- What needs to be done
Each record below should be returned exactly, with its pictures left out.

Stored data
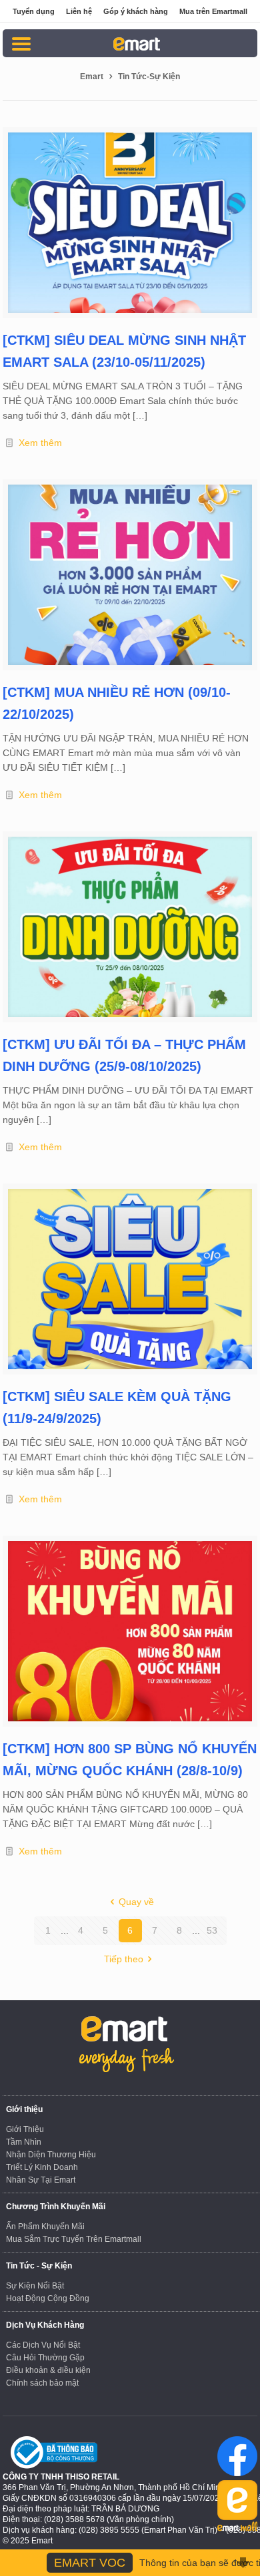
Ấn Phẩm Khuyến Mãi (45, 2227)
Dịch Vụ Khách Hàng (45, 2325)
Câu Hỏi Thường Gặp (45, 2358)
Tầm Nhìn (23, 2142)
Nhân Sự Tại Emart (40, 2180)
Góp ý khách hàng (135, 11)
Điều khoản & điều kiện (48, 2370)
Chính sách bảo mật (42, 2383)
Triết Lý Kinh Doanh (42, 2167)
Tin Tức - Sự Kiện (39, 2265)
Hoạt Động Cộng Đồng (47, 2298)
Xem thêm (40, 442)
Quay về (136, 1901)
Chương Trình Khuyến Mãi (55, 2206)
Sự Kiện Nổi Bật (35, 2286)
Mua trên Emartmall (213, 11)
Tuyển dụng (34, 11)
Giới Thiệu (25, 2129)
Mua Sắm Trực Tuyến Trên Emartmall (73, 2239)
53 (212, 1930)
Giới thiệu (24, 2109)
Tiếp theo (123, 1959)
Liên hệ (79, 11)
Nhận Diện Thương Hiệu (51, 2155)
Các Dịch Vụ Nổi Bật (43, 2345)
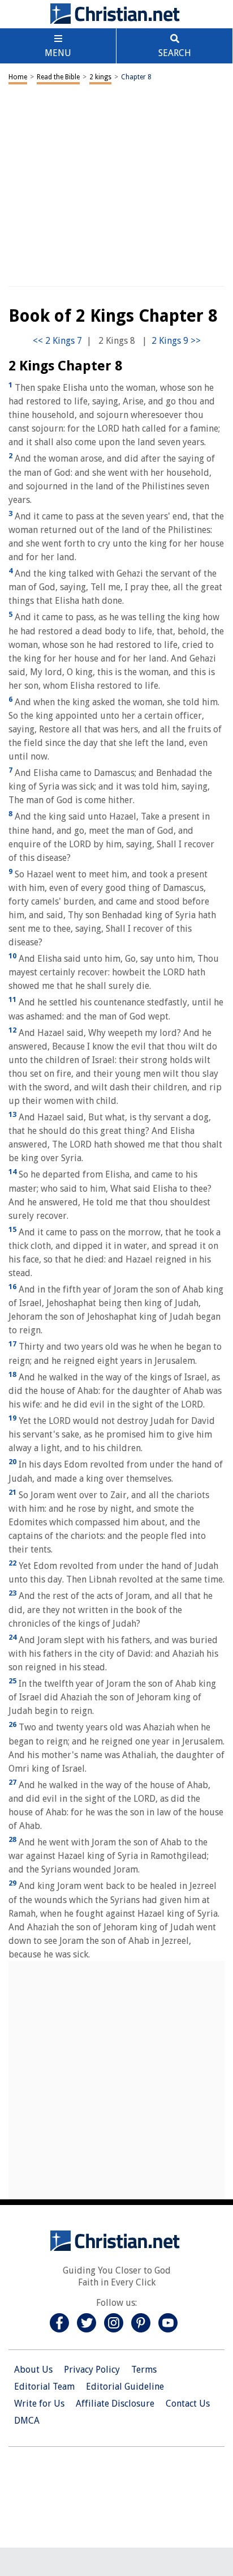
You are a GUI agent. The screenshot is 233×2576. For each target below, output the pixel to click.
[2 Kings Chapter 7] (57, 340)
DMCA (27, 2420)
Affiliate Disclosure (115, 2403)
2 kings (100, 77)
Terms (144, 2369)
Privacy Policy (92, 2369)
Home (17, 77)
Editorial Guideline (125, 2386)
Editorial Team (44, 2386)
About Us (33, 2369)
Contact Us (188, 2403)
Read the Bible (58, 77)
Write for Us (39, 2403)
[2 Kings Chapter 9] (176, 340)
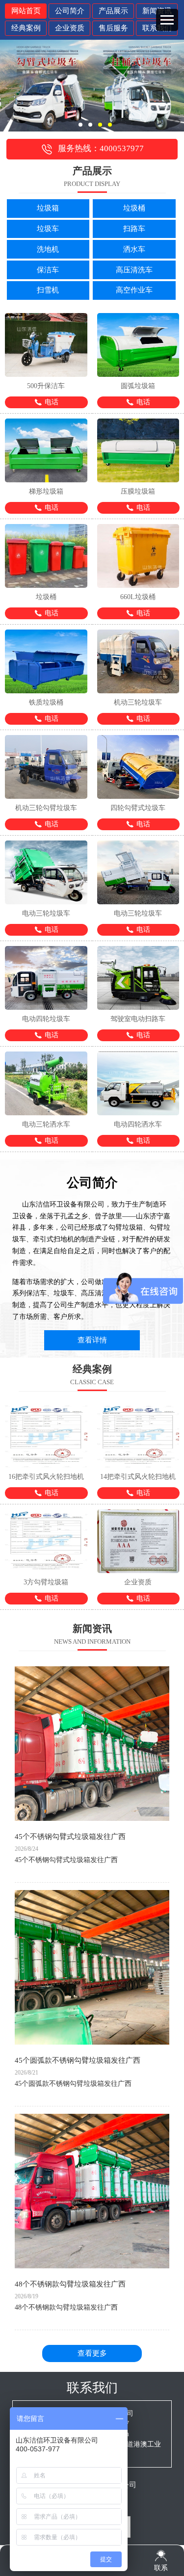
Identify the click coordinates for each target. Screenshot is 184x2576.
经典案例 (26, 28)
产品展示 (113, 11)
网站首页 (26, 11)
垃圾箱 (48, 208)
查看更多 (92, 2353)
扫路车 (134, 229)
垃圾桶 (134, 208)
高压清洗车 (134, 270)
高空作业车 (134, 290)
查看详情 (92, 1340)
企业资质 (69, 28)
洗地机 (48, 249)
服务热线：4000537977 (101, 148)
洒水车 (134, 249)
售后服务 (113, 28)
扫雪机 (48, 290)
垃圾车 (48, 229)
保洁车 (48, 270)
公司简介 (69, 11)
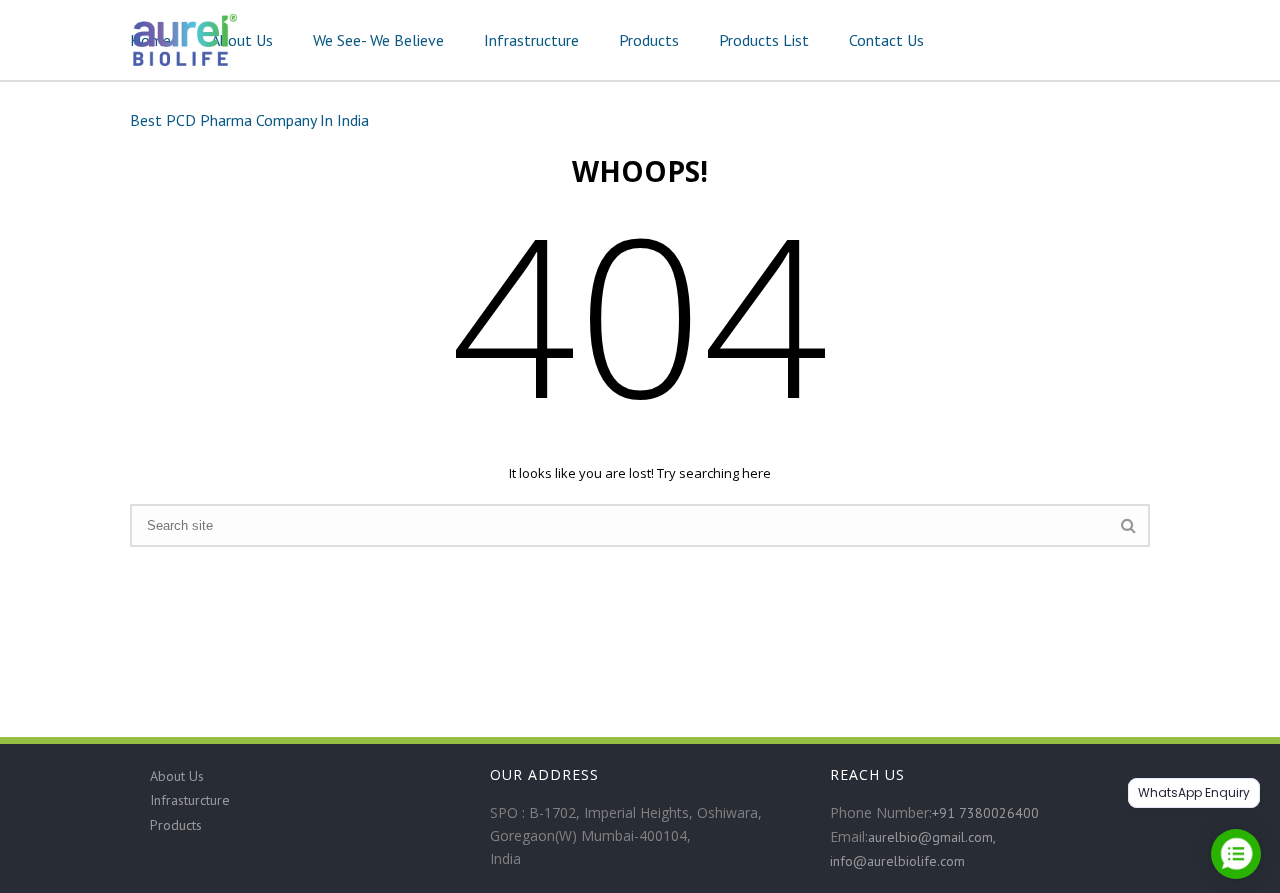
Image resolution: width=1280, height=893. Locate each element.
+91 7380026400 (985, 813)
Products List (764, 40)
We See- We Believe (378, 40)
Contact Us (886, 40)
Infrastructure (531, 40)
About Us (242, 40)
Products (649, 40)
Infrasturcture (190, 800)
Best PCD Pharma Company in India (249, 120)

- Answer space
Ấn Phẩm Khuyến Mãi (45, 2227)
Dịch Vụ Khách Hàng (45, 2325)
Câu Hỏi Thường Gặp (45, 2358)
Tầm Nhìn (23, 2142)
Nhân Sự Tại Emart (40, 2180)
Góp ý khách hàng (135, 11)
Điều khoản & điều kiện (48, 2370)
Chính sách bảo mật (42, 2383)
Triết Lý Kinh Doanh (42, 2167)
Tin Tức - Sự Kiện (39, 2265)
Hoạt Động Cộng Đồng (47, 2298)
Xem thêm (40, 442)
Quay về (136, 1901)
Chương Trình Khuyến Mãi (55, 2206)
Sự Kiện Nổi Bật (35, 2286)
Mua trên Emartmall (213, 11)
Tuyển dụng (34, 11)
Giới Thiệu (25, 2129)
Mua Sắm Trực Tuyến Trên Emartmall (73, 2239)
53 (212, 1930)
Giới thiệu (24, 2109)
Tiếp theo (123, 1959)
Liên hệ (79, 11)
Nhận Diện Thương Hiệu (51, 2155)
Các Dịch Vụ Nổi Bật (43, 2345)
You are a GUI agent. The screenshot is 233×2576. For each target below, output the pixel to click.
[2 Kings Chapter 7] (57, 340)
DMCA (27, 2420)
Affiliate Disclosure (115, 2403)
2 kings (100, 77)
Terms (144, 2369)
Privacy Policy (92, 2369)
Home (17, 77)
Editorial Guideline (125, 2386)
Editorial Team (44, 2386)
About Us (33, 2369)
Contact Us (188, 2403)
Read the Bible (58, 77)
Write for Us (39, 2403)
[2 Kings Chapter 9] (176, 340)
Identify the click coordinates for each target. Screenshot is 184x2576.
经典案例 (26, 28)
产品展示 (113, 11)
网站首页 (26, 11)
垃圾箱 (48, 208)
查看更多 (92, 2353)
扫路车 (134, 229)
垃圾桶 (134, 208)
高压清洗车 (134, 270)
高空作业车 (134, 290)
查看详情 (92, 1340)
企业资质 (69, 28)
洗地机 (48, 249)
服务热线：4000537977 (101, 148)
洒水车 (134, 249)
售后服务 (113, 28)
扫雪机 (48, 290)
垃圾车 (48, 229)
保洁车 (48, 270)
公司简介 (69, 11)
Image resolution: width=1280, height=893. Locate each element.
+91 7380026400 (985, 813)
Products List (764, 40)
We See- We Believe (378, 40)
Contact Us (886, 40)
Infrastructure (531, 40)
About Us (242, 40)
Products (649, 40)
Infrasturcture (190, 800)
Best PCD Pharma Company in India (249, 120)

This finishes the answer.